▶ **Data for this task**

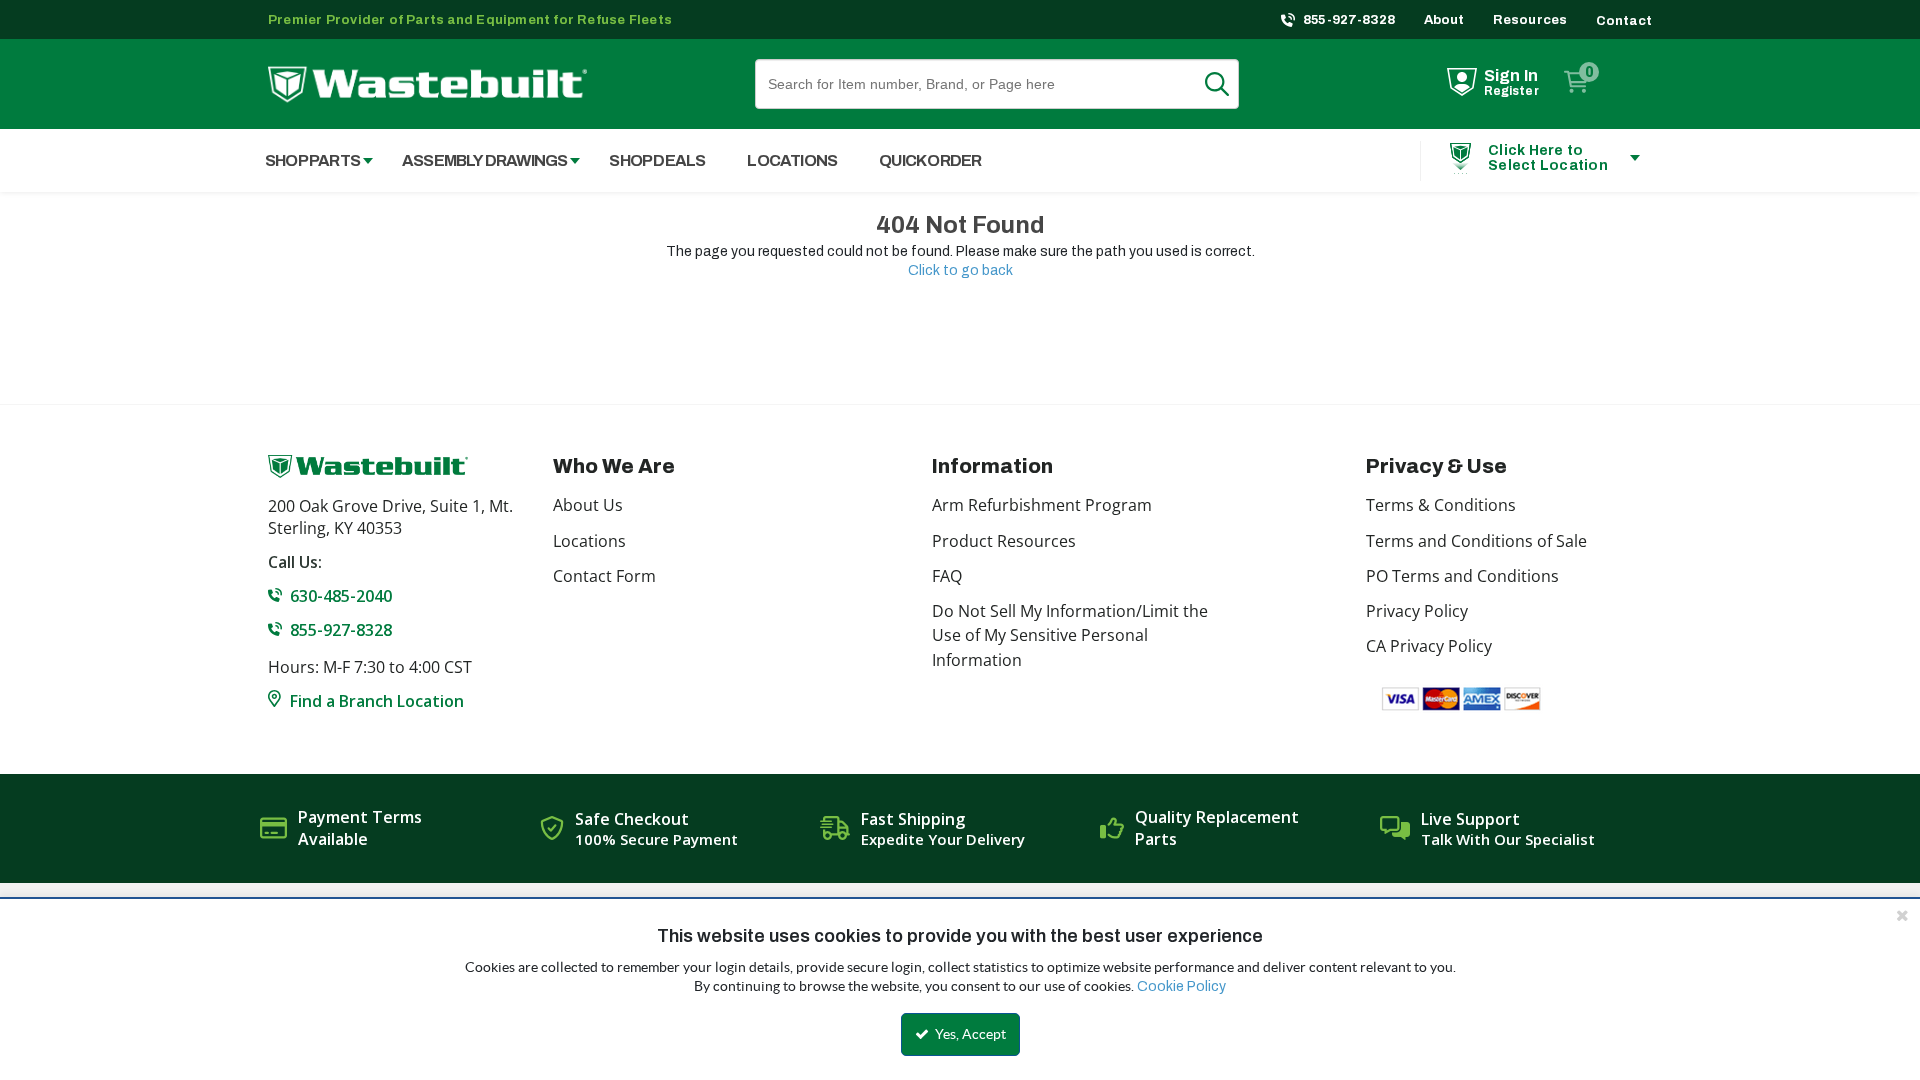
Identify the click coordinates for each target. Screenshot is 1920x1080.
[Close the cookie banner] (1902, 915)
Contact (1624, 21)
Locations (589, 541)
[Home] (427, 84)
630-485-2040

▶ **About this task**
Word for word, return the material above; the pictures stay out.

▶ **Output below**
Identify the click coordinates for each target. Screenshot is 1920x1080.
[Close the cookie banner] (1902, 915)
Contact (1624, 21)
Locations (589, 541)
[Home] (427, 84)
630-485-2040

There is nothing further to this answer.